▶ [Exercise]
Pick out every line of the entries below where "each" occurs, and copy those lines.

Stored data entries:
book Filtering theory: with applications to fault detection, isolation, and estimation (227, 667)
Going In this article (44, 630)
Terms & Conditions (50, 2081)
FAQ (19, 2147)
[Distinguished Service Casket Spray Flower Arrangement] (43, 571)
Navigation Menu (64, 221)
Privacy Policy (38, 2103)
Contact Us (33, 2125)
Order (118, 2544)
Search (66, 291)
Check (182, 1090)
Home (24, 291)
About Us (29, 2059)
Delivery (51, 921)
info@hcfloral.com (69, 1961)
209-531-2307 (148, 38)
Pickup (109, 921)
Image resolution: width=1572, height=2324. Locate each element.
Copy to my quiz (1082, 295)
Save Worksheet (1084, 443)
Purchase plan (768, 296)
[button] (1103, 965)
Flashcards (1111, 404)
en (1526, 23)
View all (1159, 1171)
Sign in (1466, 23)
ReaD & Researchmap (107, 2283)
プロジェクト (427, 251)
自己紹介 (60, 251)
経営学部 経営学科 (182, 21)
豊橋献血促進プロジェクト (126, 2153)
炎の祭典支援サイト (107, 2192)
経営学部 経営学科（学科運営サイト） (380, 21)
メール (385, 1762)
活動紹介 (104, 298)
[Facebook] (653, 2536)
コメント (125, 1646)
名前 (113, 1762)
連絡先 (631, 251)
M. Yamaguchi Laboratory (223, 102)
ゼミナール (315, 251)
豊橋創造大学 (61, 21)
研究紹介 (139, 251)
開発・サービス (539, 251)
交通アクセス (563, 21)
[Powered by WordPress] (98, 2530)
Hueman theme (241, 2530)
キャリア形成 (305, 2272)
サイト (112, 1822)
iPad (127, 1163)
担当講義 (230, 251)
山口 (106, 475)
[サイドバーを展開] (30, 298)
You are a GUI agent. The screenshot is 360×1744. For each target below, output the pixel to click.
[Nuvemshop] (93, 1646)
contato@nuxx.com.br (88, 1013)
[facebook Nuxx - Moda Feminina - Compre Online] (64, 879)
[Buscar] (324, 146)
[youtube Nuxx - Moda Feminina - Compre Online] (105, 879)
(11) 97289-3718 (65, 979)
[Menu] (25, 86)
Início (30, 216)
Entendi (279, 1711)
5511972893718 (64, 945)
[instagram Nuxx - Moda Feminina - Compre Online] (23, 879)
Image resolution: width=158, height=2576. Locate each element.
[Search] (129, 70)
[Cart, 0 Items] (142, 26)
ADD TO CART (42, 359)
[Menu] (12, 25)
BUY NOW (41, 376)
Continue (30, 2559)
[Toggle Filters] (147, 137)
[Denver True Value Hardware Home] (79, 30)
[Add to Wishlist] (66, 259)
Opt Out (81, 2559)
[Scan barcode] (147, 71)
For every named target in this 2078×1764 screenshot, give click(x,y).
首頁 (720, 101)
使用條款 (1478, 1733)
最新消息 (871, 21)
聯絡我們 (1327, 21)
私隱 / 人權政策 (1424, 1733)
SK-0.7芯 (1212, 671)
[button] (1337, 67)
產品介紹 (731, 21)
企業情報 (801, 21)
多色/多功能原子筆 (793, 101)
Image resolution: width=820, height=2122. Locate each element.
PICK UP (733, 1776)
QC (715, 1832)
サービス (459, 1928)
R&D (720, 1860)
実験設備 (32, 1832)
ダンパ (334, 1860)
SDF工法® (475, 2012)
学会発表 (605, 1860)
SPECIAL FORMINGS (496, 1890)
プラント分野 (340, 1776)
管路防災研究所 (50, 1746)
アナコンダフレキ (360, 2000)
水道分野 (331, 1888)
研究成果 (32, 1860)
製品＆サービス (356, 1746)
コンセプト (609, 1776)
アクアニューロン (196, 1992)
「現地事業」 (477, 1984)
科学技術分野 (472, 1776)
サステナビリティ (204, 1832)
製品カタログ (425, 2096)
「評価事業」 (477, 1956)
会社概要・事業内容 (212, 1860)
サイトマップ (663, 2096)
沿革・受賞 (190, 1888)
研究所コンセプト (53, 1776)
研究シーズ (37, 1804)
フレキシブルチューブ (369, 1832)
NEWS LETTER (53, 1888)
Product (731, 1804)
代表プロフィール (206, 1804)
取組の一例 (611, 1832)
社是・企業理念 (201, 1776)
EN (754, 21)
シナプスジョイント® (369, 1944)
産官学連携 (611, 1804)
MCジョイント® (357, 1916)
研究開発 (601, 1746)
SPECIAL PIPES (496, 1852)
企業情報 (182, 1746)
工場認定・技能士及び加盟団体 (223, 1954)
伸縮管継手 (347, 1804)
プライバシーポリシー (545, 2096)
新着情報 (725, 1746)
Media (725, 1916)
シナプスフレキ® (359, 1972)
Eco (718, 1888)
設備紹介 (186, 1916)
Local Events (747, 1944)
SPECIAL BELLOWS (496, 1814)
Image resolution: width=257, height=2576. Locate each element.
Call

▶ [Task output]
Image resolution: width=1572, height=2324. Locate each element.
You are a GUI agent. The screenshot is 360×1744. For each target below, output the pixel to click.
Image resolution: width=158, height=2576. Locate each element.
Image resolution: width=820, height=2122. Locate each element.
Image resolution: width=257, height=2576. Locate each element.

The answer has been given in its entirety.